The Asian nation secured 37-month loan agreement with the IMF, following confirmation of $12 billion in bilateral loans from Saudi Arabia, China, and the UAE. Pakistan owes $5 billion to Saudi Arabia, $4 billion to China, and $3 billion to the UAE.

Pakistan got $2 billion in external financing through Saudi oil facilities, a $400 million ITFC facility from the IsDB, and support from Standard Chartered Bank and other Middle Eastern banks for the IMF funding.

The country of over 242 million has long depended on IMF programs, often facing sovereign default and seeking assistance from the UAE and Saudi Arabia to meet financial targets.

The exact terms of bailout package will be revealed soon, with experts linking the development with more positive outcomes at economic level. Islamabad struggled to negotiate such favorable terms and expressed hope that this program could mark Pakistan’s last engagement with the IMF, contingent upon the implementation of crucial structural reforms.

The bailout follows staff-level agreement reached in July for an extended fund facility (EFF) of approximately $7 billion. The economy of fifth most populated country is currently grappling with several issues including inflation and 2022 flooding. Facing dwindling foreign currency reserves, the country found itself in a debt crisis and sought assistance from the IMF, securing its first emergency loan in the summer last year.

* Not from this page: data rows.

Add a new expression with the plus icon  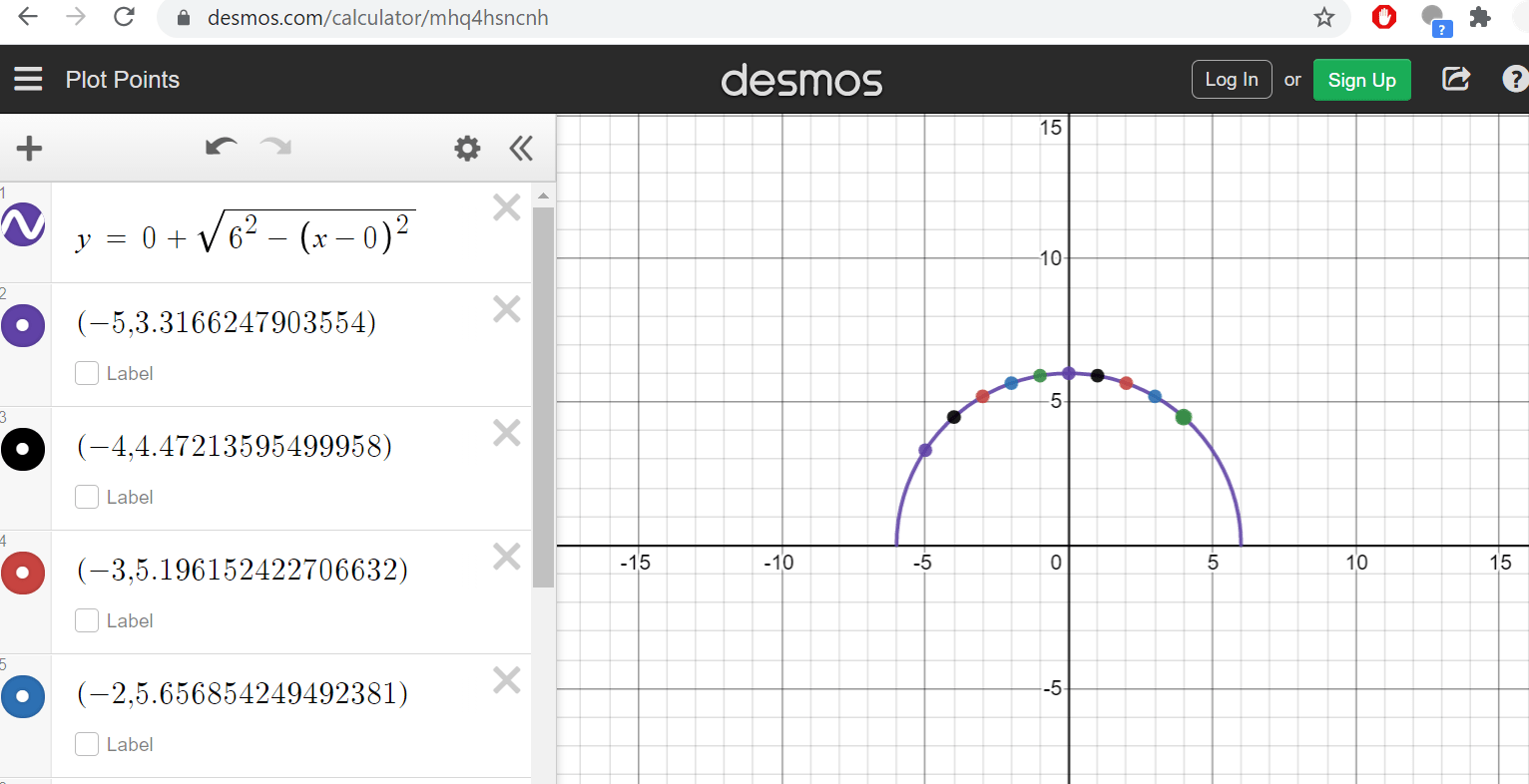tap(29, 148)
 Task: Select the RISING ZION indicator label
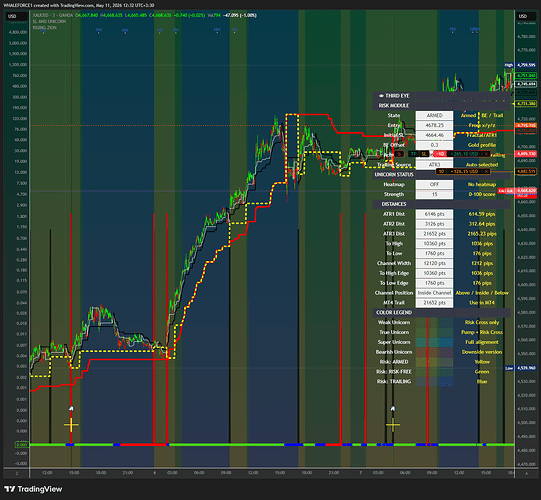point(45,28)
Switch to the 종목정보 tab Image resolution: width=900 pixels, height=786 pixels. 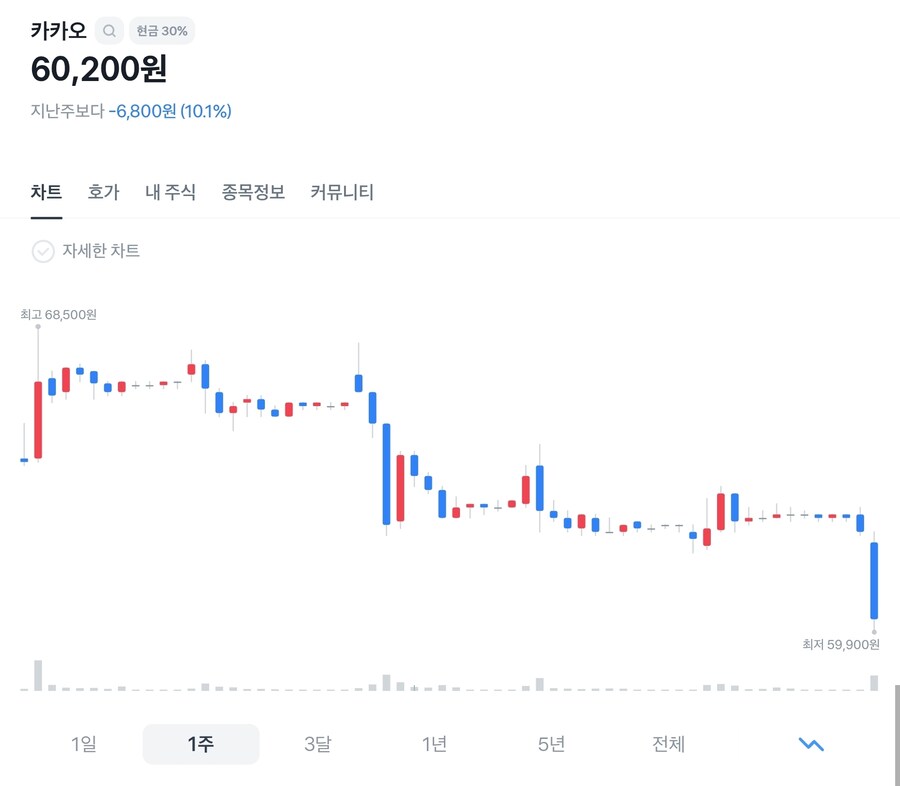pos(253,192)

The latest bailout package requires government to commit to implementing reforms, particularly aimed at broadening the tax base. If the government meets its commitments, the funds will be disbursed over the next three years.

IMF stated that the new program is designed to enhance macroeconomic stability and foster inclusive growth, with key reforms focusing on strengthening fiscal and monetary policies, improving the management of state-owned enterprises, and expanding social protection through welfare programs.